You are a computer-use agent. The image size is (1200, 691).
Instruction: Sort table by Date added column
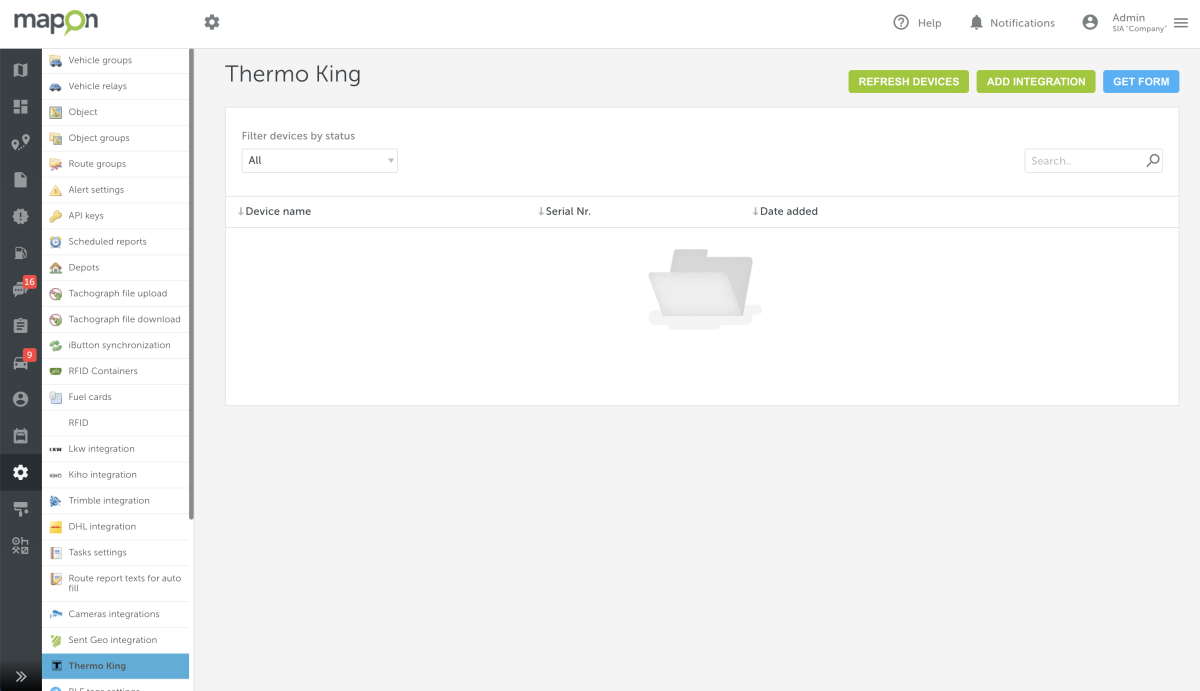point(788,212)
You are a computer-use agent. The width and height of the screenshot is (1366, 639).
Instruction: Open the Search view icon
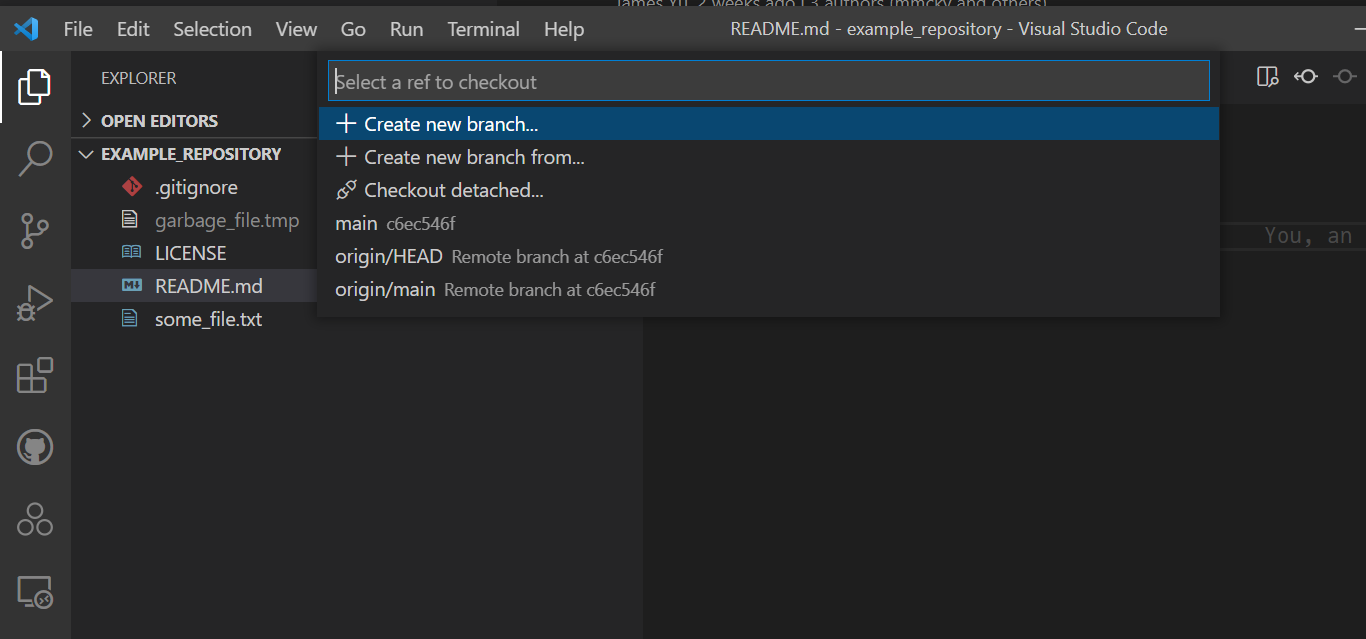pos(35,158)
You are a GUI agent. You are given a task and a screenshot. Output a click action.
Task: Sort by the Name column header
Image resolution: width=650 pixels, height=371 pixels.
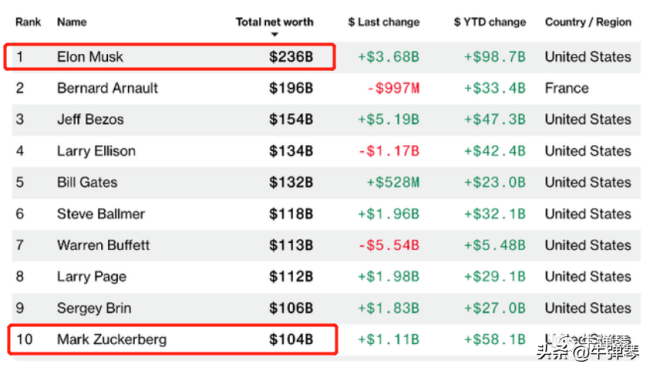pyautogui.click(x=72, y=22)
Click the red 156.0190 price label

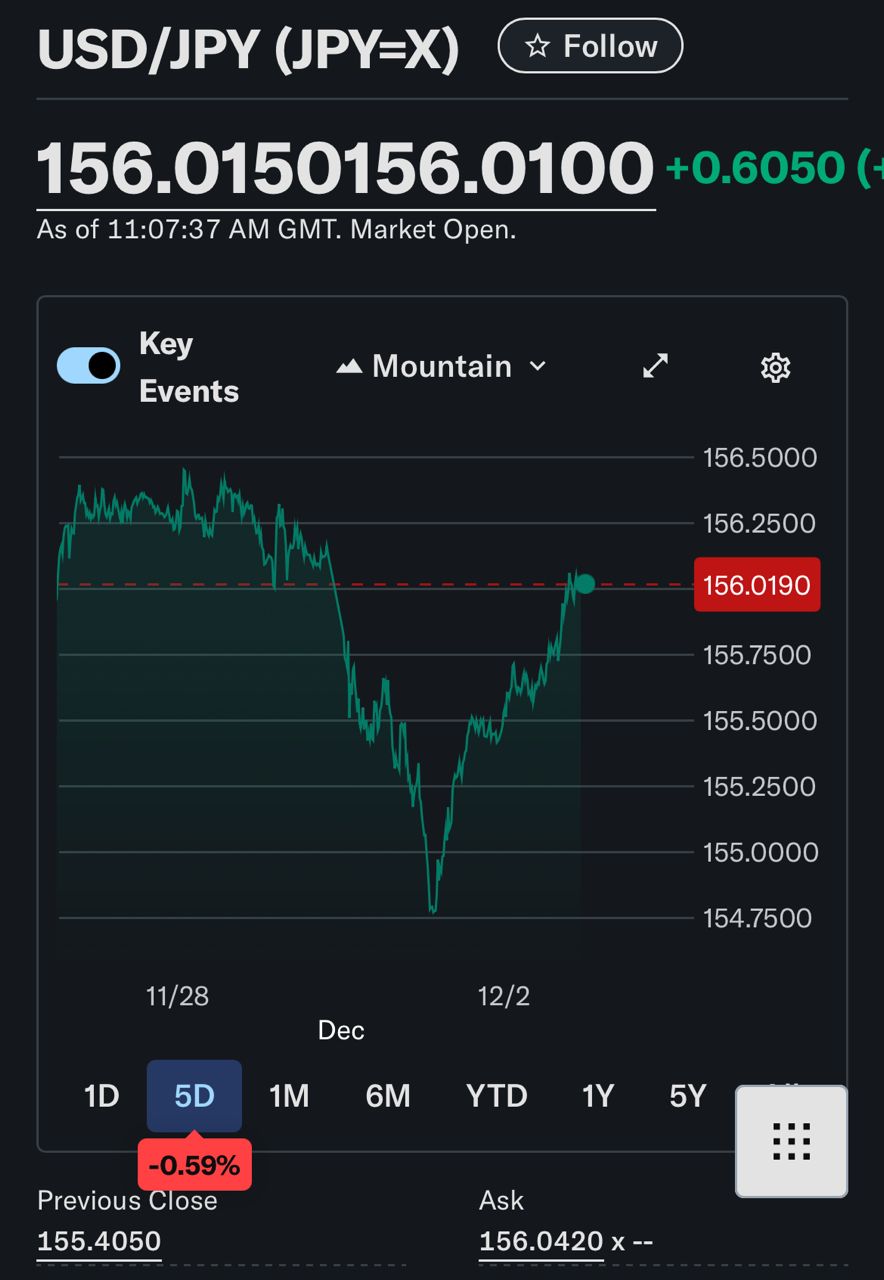(757, 584)
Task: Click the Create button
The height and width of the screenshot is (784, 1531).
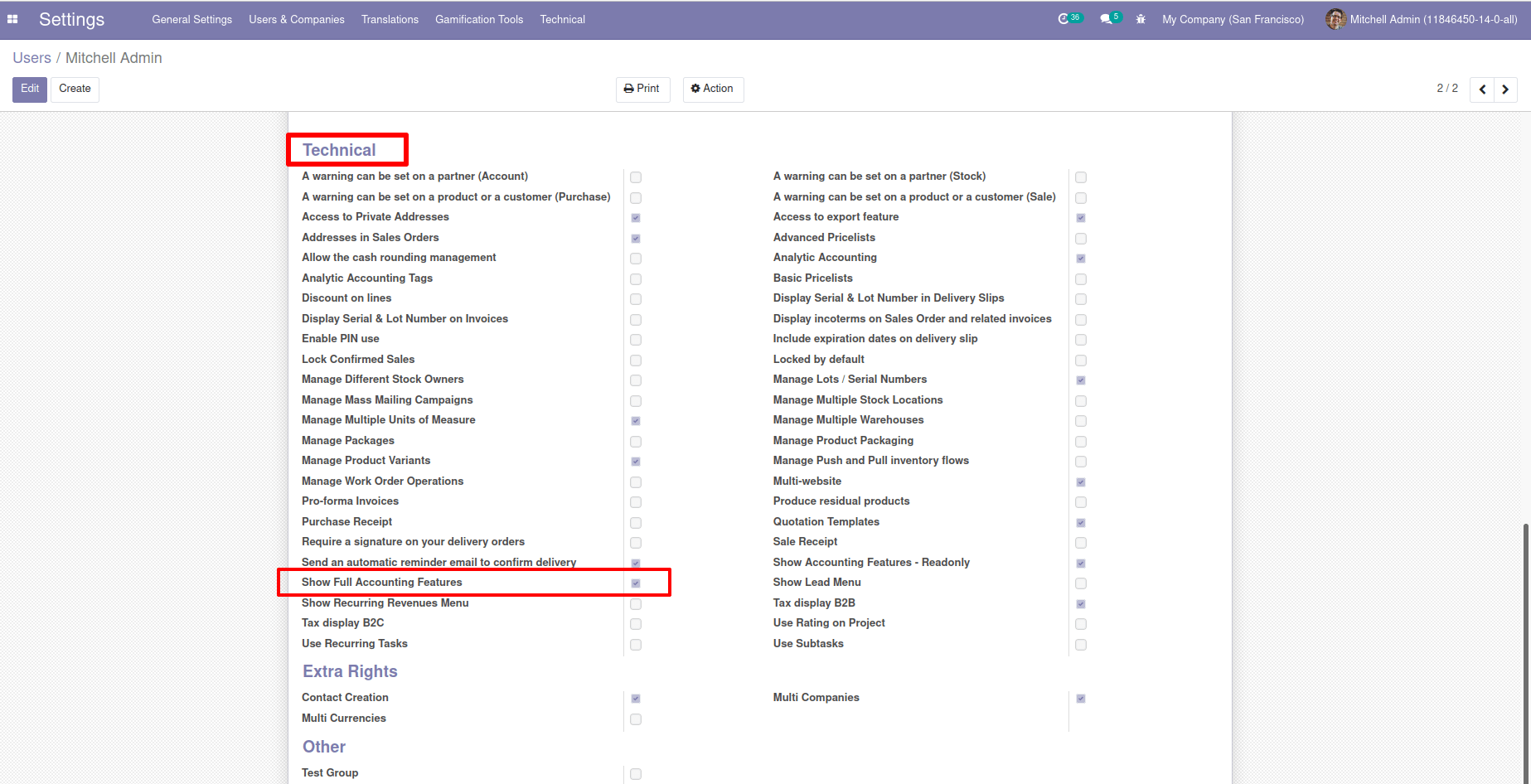Action: click(x=75, y=89)
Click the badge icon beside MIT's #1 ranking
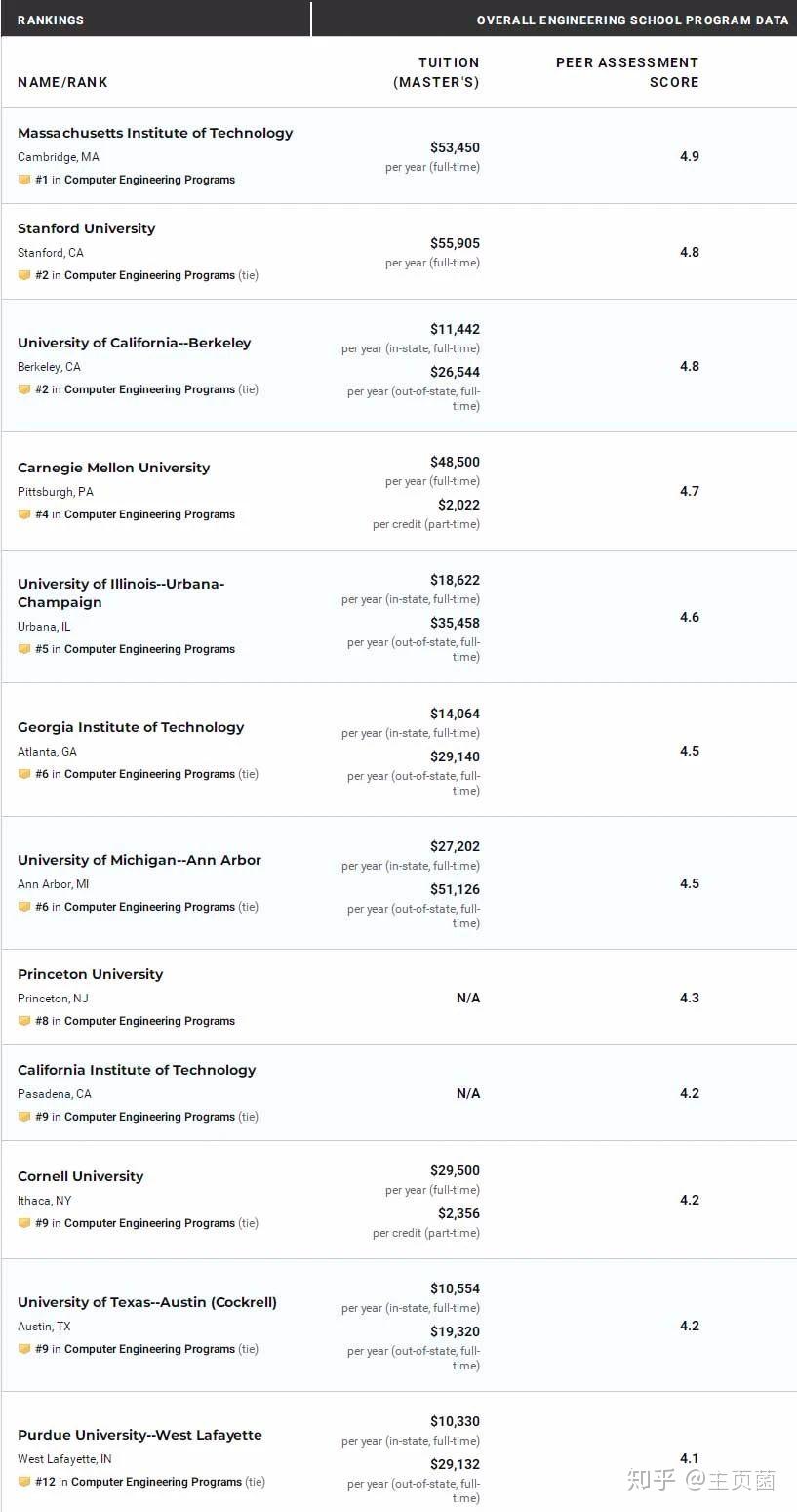 click(x=24, y=180)
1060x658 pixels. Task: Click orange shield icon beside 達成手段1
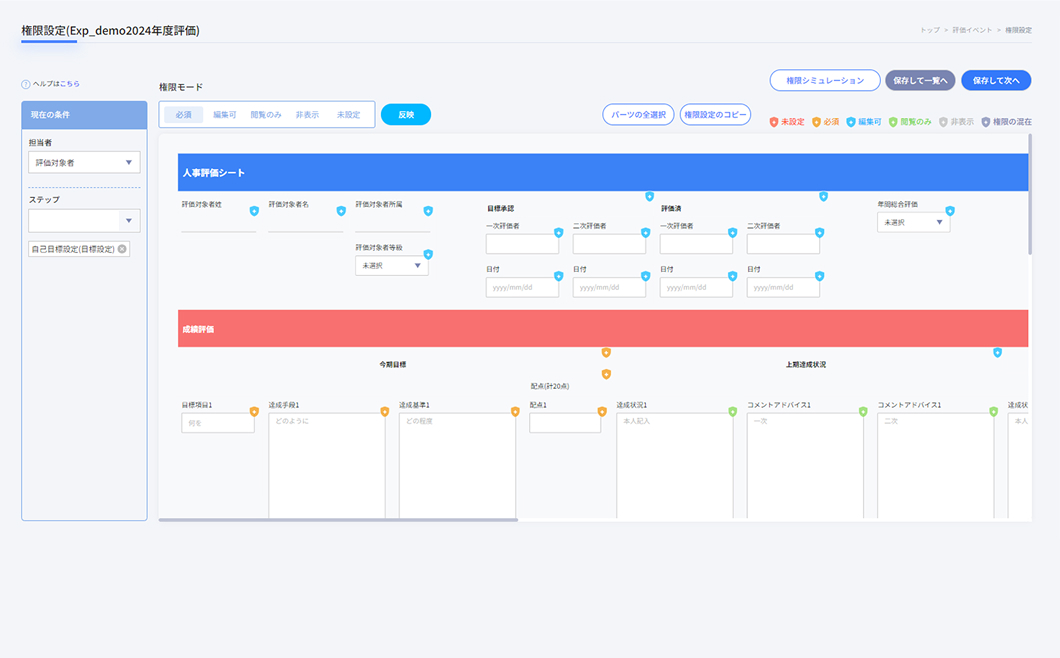tap(385, 411)
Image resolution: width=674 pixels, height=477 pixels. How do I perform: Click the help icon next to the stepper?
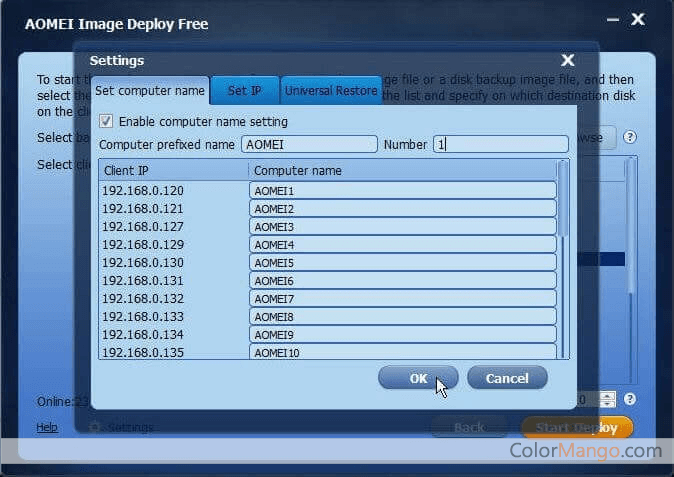(630, 399)
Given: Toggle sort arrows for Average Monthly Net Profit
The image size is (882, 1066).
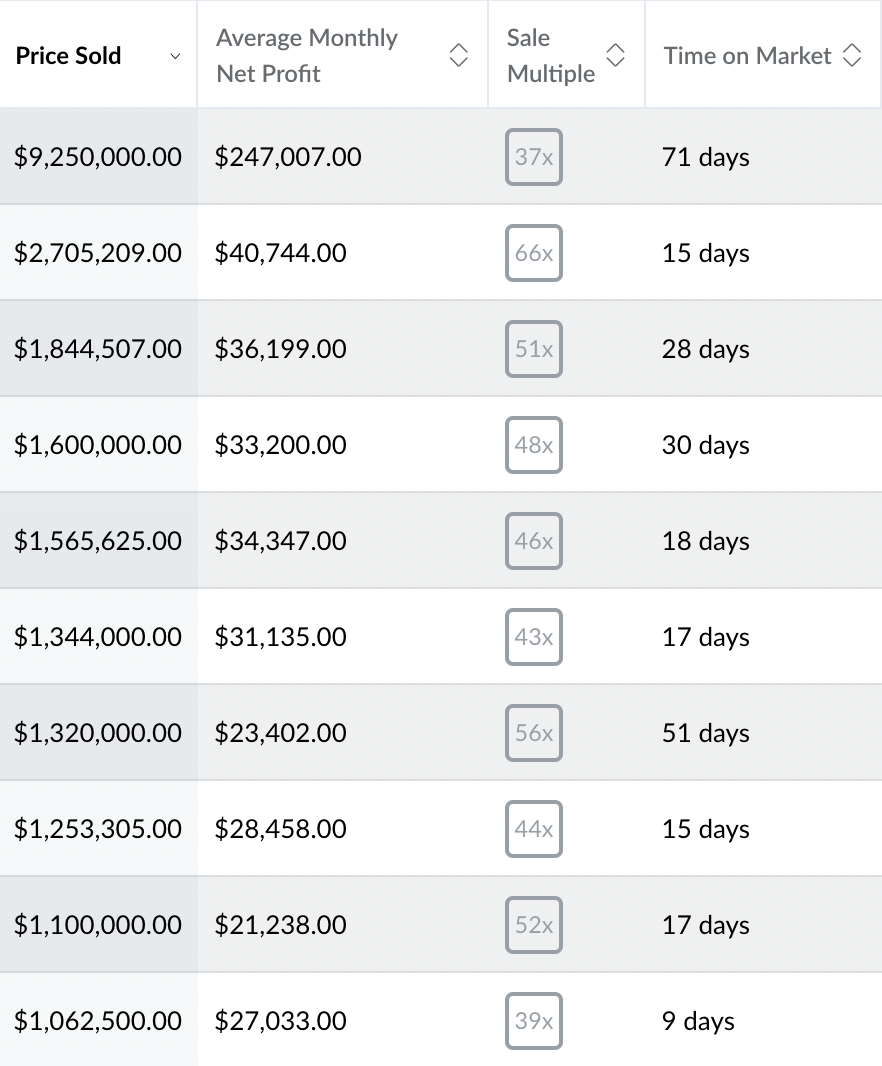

- - - - -

Task requirements: Copy out every line of the records above, requests included, and add 26 to each number in the answers, which are coordinates. Omit the pictures.

Exercise output:
You are a computer-use agent. The image size is (1200, 691).
Instruction: Sort table by Date added column
point(814,238)
You are a computer-use agent. The width and height of the screenshot is (1366, 639).
Instruction: Open the Search view icon
pos(61,184)
You are a GUI agent. You are given a task and a screenshot. Output a click action.
Task: Sort by the Name column header
Image resolution: width=650 pixels, height=371 pixels.
pyautogui.click(x=98, y=48)
Click the red 156.0190 price label

(783, 610)
Task: Click the Create button
The height and width of the screenshot is (784, 1531).
Action: click(x=101, y=115)
Click the badge icon beside MIT's #1 ranking
 click(x=50, y=206)
1060x658 pixels. Task: Click orange shield icon beside 達成手段1
tap(411, 437)
Image resolution: width=674 pixels, height=477 pixels. How do I perform: Click the help icon next to the stepper?
(656, 425)
Given: Toggle sort arrows for Average Monthly Net Profit
The image size is (882, 1066).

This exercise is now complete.